Como centros de inovação as cidades forneciam um solo fértil para os ordenados avanços tecnológicos, e este, por sua vez, contribuía para a expansão da cidade. Entretanto, o progresso tecnológico dependia, além de tudo, da crescente divisão do trabalho, principalmente no limite político. Um bom exemplo disso, foram as cidades da Suméria que eram de início meras cidades-Estado (semelhante às gregas) com limitadas zonas rurais, porém o comércio se estendeu por uma vasta área, habilitando essas cidades a usarem as fontes de trabalho e matéria prima de uma região maior e ao mesmo tempo contribuindo para o surgimento de novas cidades. Os primeiros impérios da Idade do Ferro eram admiravelmente maiores que qualquer império da Idade do Bronze. E à medida que os impérios se foram alargando, aumentaram as dimensões e a majestade de suas cidades. Como observado por Childe, a urbanização na Idade do Ferro em seus cinco primeiros séculos foi mais expressiva do que nos 15 séculos da Idade do Bronze.

No sexto e quinto séculos a.C., os persas expandiram-se para o Turquestão ocidental e criaram uma gama de cidades, quase sempre aproveitando as vilas pré-existentes. Do mesmo modo, na Índia, no fim do quarto século a.C., os maurias estenderam seu império em direção à região sul agrícola e ao Ceilão, promovendo o nascimentos de cidades como Ajanta e Kanchi. Na China durante as dinastias Ch’in e Han, entre os séculos III e II d.C., a vida urbana proliferou em todo país ultrapassando seus limites ao sul e ao oeste. A região da “Grande Rota da Seda” entre a China e o Turquestão ficou repleta de cidades oásis como Suchow, Khotan e Kashgar.

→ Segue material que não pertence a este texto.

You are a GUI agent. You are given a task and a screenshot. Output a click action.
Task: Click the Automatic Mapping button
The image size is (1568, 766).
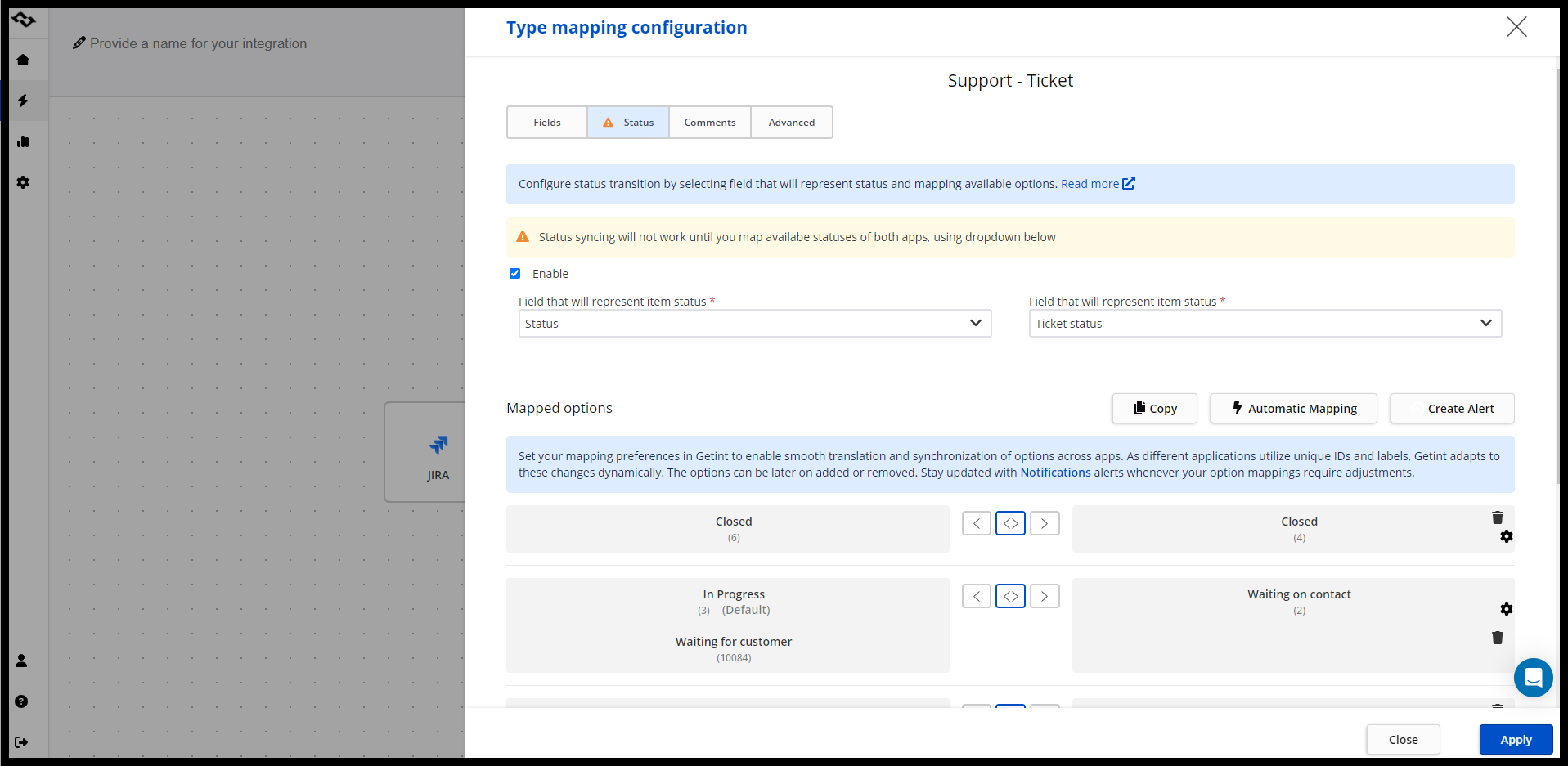(1293, 409)
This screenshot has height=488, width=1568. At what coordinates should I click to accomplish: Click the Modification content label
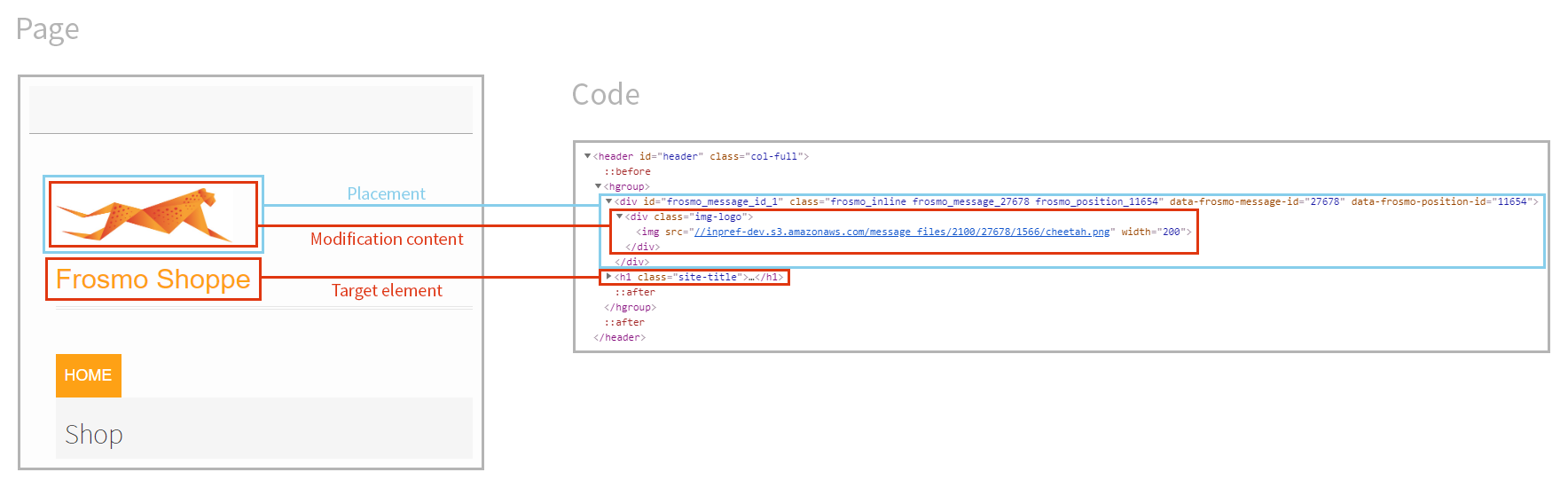click(x=387, y=239)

Por outro lado, no fim do segundo milênio antes de Cristo, os fenícios começaram a se expandir e a reviver ou fundar cidades ao longo da costa norte africana e na Espanha. Acompanhados de uma excelente engenharia naval, bem armados e com fortes laços comerciais, os fenícios tornaram-se os verdadeiros donos do Mediterrâneo durante certo período. Alguns séculos depois foi a vez dos gregos tomarem a posição dos fenícios. Suas cidades-Estado construíram numerosos postos urbanos avançados ao longo do Mediterrâneo, desde a Ásia Menor até a França e Espanha, em direção ao leste, até as costas mais distantes do Mar Negro. Mas foi somente com os Romanos que as cidades realmente se expandiram, principalmente, para as regiões não-urbanas do oeste – França, Inglaterra, Países baixos, a região oeste do Reno, Europa Central e até mesmo Oriental.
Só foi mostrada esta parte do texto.